Quando homens e mulheres respeitarão as necessidades e desejos um do outro? E quando nós, mulheres, assumiremos o controle do nosso apetite sem ter que nos sacrificar em nome de uma relação?
Um abraço
Dolly


*Referência ao texto “Por que os homens fazem sexo e as mulheres fazem amor” de Allan Pease e Barbara Pease

sexta-feira, 24 de julho de 2009

Pecado Capital


Hoje em dia, as mulheres vivem obcecadas por dietas, fazem tudo para conquistar um corpo magro. Numa festa ou jantar, diante de uma variedade de pratos, elas ficam tentadas a provar cada uma das iguarias ali presente.


No entanto, ao se entregarem a esse mundo de prazeres, sabores e aromas; a satisfação, logo, é substituída por um imenso sentimento de culpa.


Como experimentar novas sensações sem sentir tanto remorso?


Como controlar os desejos diante de tantas tentações ao nosso redor?


Como resistir, por exemplo, à atração por uma pessoa, estando com outra?

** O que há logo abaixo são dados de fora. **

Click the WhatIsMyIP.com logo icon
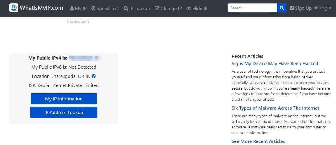Image resolution: width=336 pixels, height=145 pixels. (14, 8)
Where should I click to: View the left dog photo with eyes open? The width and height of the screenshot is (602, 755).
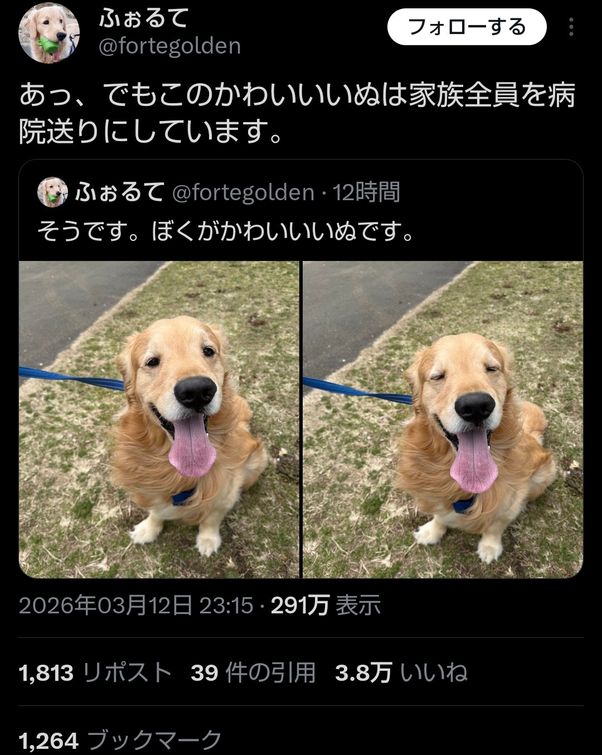pyautogui.click(x=159, y=419)
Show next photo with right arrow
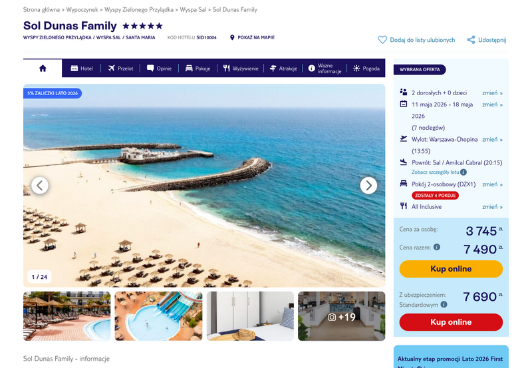 coord(368,186)
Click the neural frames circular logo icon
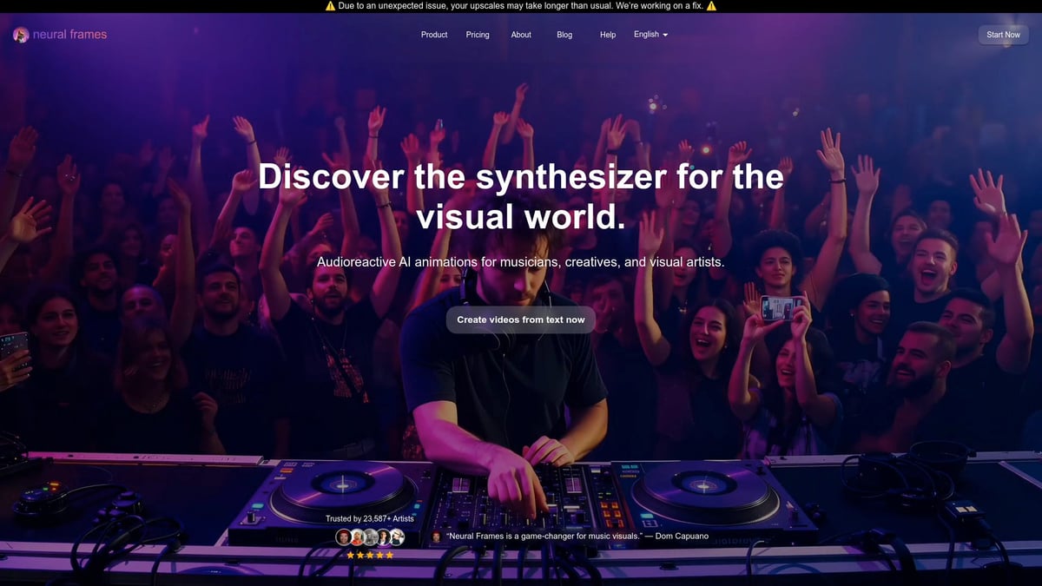Viewport: 1042px width, 586px height. click(x=20, y=35)
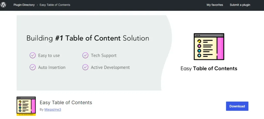Image resolution: width=264 pixels, height=119 pixels.
Task: Click the Tech Support banner text
Action: pos(104,55)
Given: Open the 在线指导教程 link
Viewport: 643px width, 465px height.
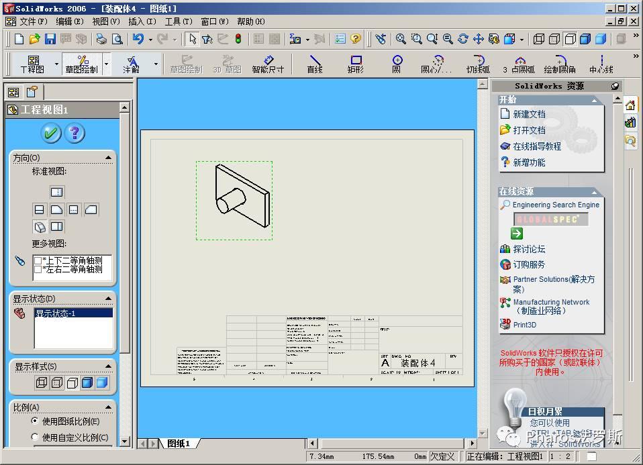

Sem grandes conflitos, muitos homens desejam várias mulheres e continuam amando suas esposas ou namoradas. No entanto, é comum as mulheres se culparem ao sentirem atração por outros que não sejam os seus companheiros.


A maioria das mulheres não admite, mas se sente lisonjeada, com a auto-estima lá em cima, diante das investidas de um completo desconhecido, de um elogio de um colega de trabalho ou mesmo de um vizinho.


Algumas fingem que nada aconteceu, outras resistem a proposta; enquanto outras, depois de muita insistência, aceitam a aventura.

Será que as mulheres casadas ou solteiras, ao se sentirem solitárias e entediadas, são tentadas a trair?


Ou será que o companheiro dispensa pouca ou nenhuma atenção a ela?


Ou elas são infieis apenas quando se sentem atraídas ou apaixonadas por determinado homem?


Não é a atração que faz alguém trair o outro, "sentir atração por outro homem, mesmo tendo parceiro, é totalmente natural. Se, a partir daí, vai acontecer alguma coisa e se isso implicará conflito, depende da mulher e do acordo entre o parceiro".1


Será que existe um único culpado na traição?


Segundo o dicionário Aurélio, trair significa ser infiel, ou seja, desleal, que não é digno de confiança. Não está sendo sincero e honesto aquele que trai a confiança do outro. E a infidelidade está relacionada a essa quebra de confiança, ao não cumprir o compromisso assumido com o parceiro.


Será que vale a pena arriscar uma relação em nome de uma atração passageira?


E o que fazer para não se entregar aos desejos?


Dolly


1. Vera Furia, mestre em psicologia clínica pela PUC-SP e autora do livro Mulher, Arquivo Confidencial.